Rust CLI (crates/moss-cli/)
| Issue | Scope | Notes |
|---|---|---|
| File resolution boilerplate | 15+ commands | Same path_resolve::resolve() + error handling. FIXED: resolve_and_read() helper |
| JSON output formatting | 25+ commands | if json { println!(serde_json::json!(...)) } everywhere |
| Root directory resolution | All 33 commands | Same 3 lines at start of every command |
| Call graph auto-index check | callees/callers/find_symbols | Identical check-and-reindex logic |
callers.rs ≈ callees.rs | 90% similar | Should share implementation, keep separate commands |
deps vs imports | Overlapping | Different flags, same domain |
health/overview/analyze | Fragmented | Three commands for related analysis |
Python CLI (packages/moss-cli/)
| Issue | Scope | Notes |
|---|---|---|
| Directory validation | ~20 commands | Same Path resolve + exists check |
| Output format handling | ~29 commands | JSON/markdown/compact branching |
| MossAPI init + error handling | ~15 commands | try/except wrapper pattern |
| Comma-separated string parsing | ~8 commands | [t.strip() for t in s.split(",")] |
| Analysis command template | 5 commands | complexity/clones/security/patterns/weaknesses |
| Server command pattern | 4 commands | Import + run + KeyboardInterrupt handling |
| Async wrapper pattern | ~8 commands | asyncio.run() with error handling |
report vs overview | Unclear distinction | Both analyze codebase health |
search vs rag | Functional overlap | Both do semantic search |
| Directory arg style | Mixed | Some positional, some --directory/-C - egregious |
| Argument parser setup | Repeated | --json, directory args defined 20+ times |
Severity Assessment
Most egregious (user-facing inconsistency):
- Directory argument style - positional in some commands, flag in others. Users can't build muscle memory.
- FIXED (2025-12-25): Standardized short flag to
-Cacross all commands (was mix of-Cand-d).
- FIXED (2025-12-25): Standardized short flag to
Most wasteful (code bloat):
- Output format handling - 29 commands × ~5 lines = 150 lines of near-identical code
Most subtle (hard to notice):
- Error message inconsistency - same error, different wording across commands
Detection Approaches
What we have
moss clones- textual clone detection
What we could build
- Structural clone detection - same AST shape, different identifiers
- Function signature clustering - group by
(arg_count, return_type, imports_used) - Call pattern fingerprinting - functions that call same sequence
- Argument pattern analysis - detect when CLI commands diverge in arg style
Key metrics
- Jaccard similarity of function bodies (token-level)

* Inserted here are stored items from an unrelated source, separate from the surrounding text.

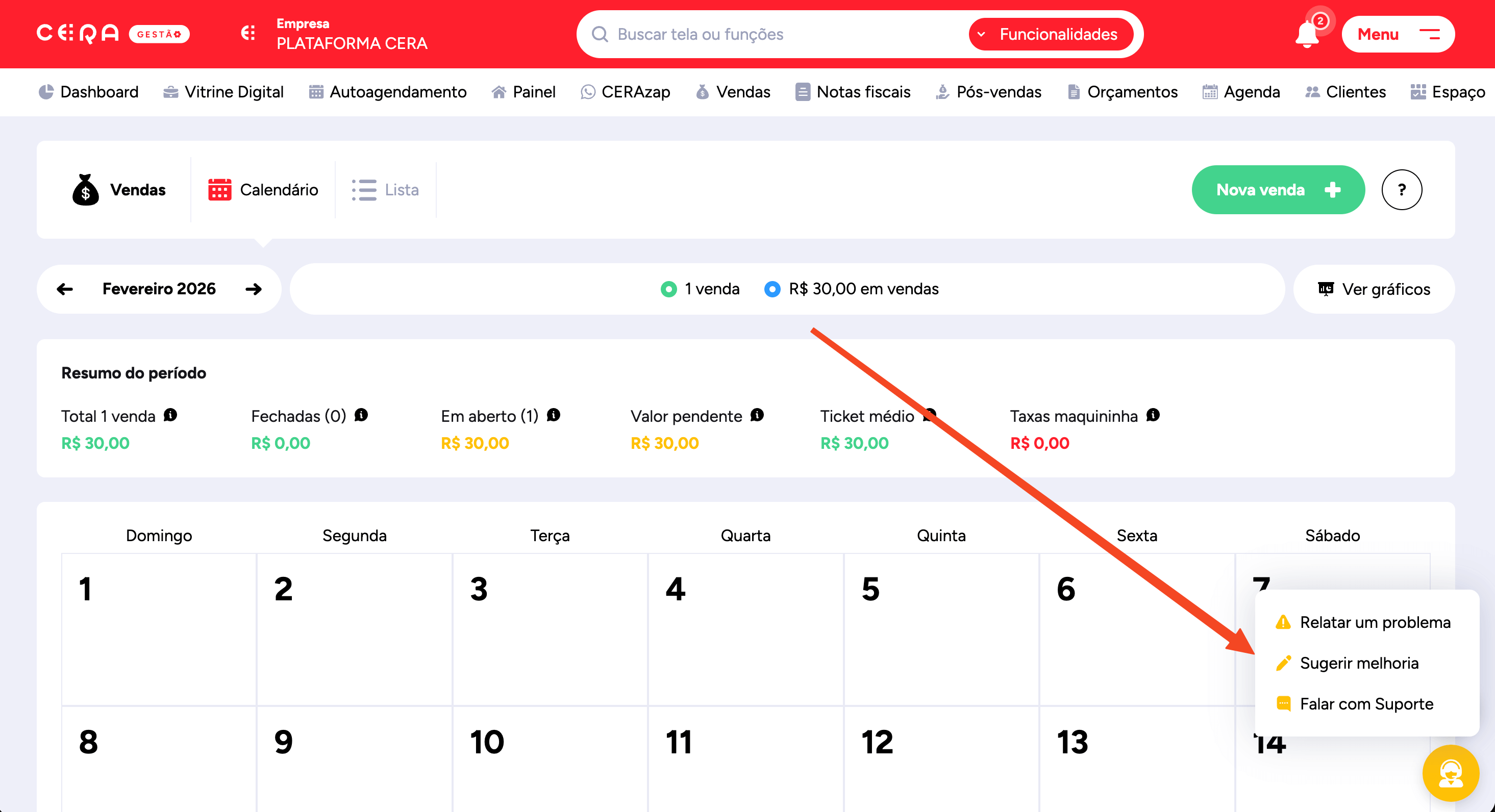Open the notifications bell icon
This screenshot has height=812, width=1495.
(x=1306, y=35)
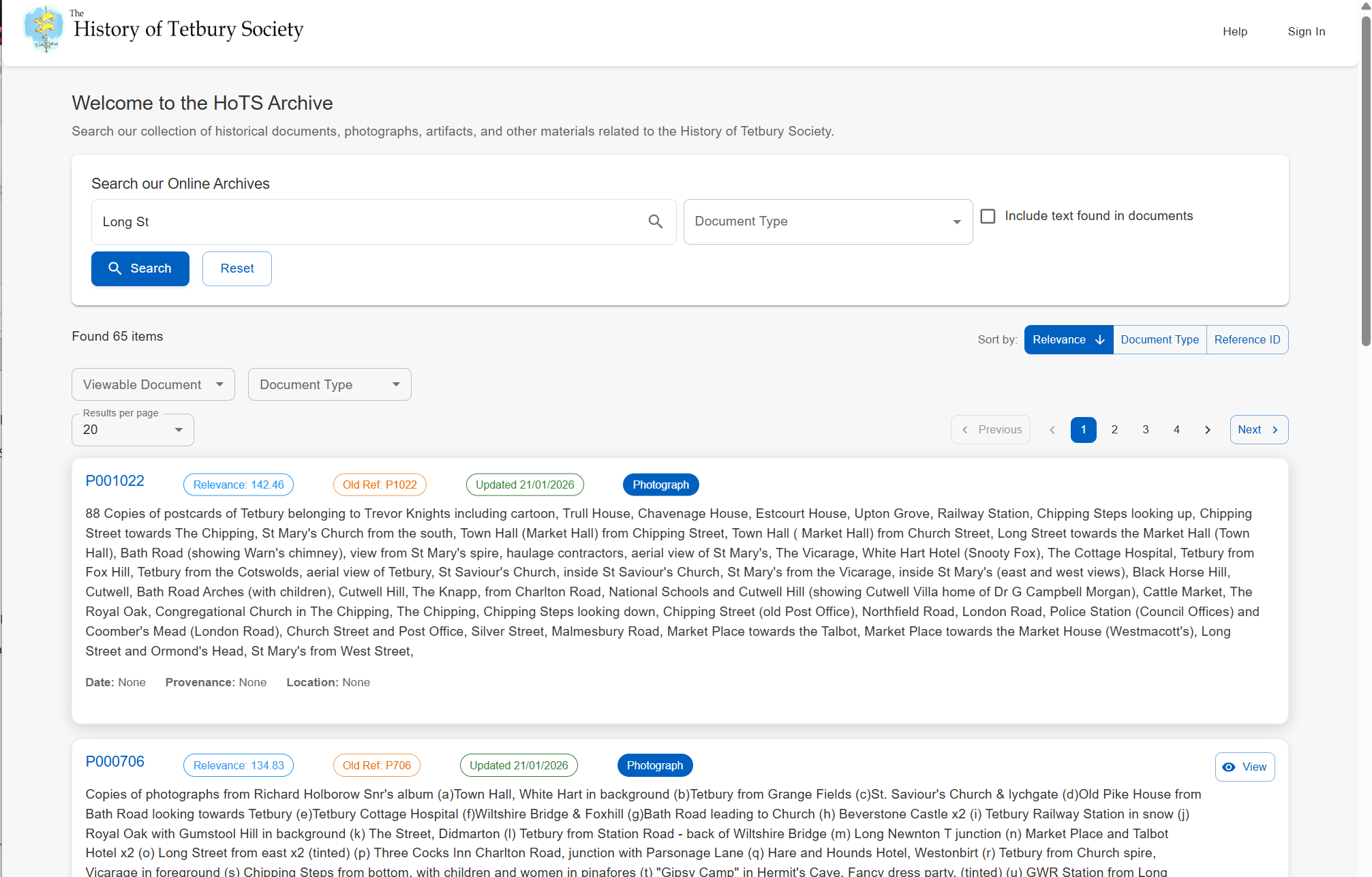This screenshot has width=1372, height=877.
Task: Click the magnifying glass icon inside the search field
Action: pyautogui.click(x=656, y=221)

- Edit distance between ASTs
- Import set overlap
- Call graph neighborhood similarity
Prevention Approaches
Pre-generation
- "Before writing
cmd_foo(), here's how similar commands are structured" - Pattern extraction: automatically derive templates from repeated code
- Show 2-3 exemplars of the pattern before LLM writes new instance
Post-generation
- Structural diff: "your new function differs from the pattern in these ways"
- Consistency linting: flag deviations from established patterns
- PR-level analysis: "this PR introduces a new pattern for X, but Y existing files do it differently"
Process
- Pattern registry that LLMs must consult
- Pre-flight hooks that inject relevant examples
- Session handoff notes that capture established patterns
Open Questions
- How to surface patterns without overwhelming context?
- Can we detect "pattern emergence" - when 3+ things become similar enough to extract?
- Should prevention be advisory (suggest) or enforced (reject)?
- How to handle legitimate variation vs accidental inconsistency?
Related
docs/philosophy.md- "Generalize Don't Multiply" principle- Clone detection literature (CCFinder, SourcererCC, etc.)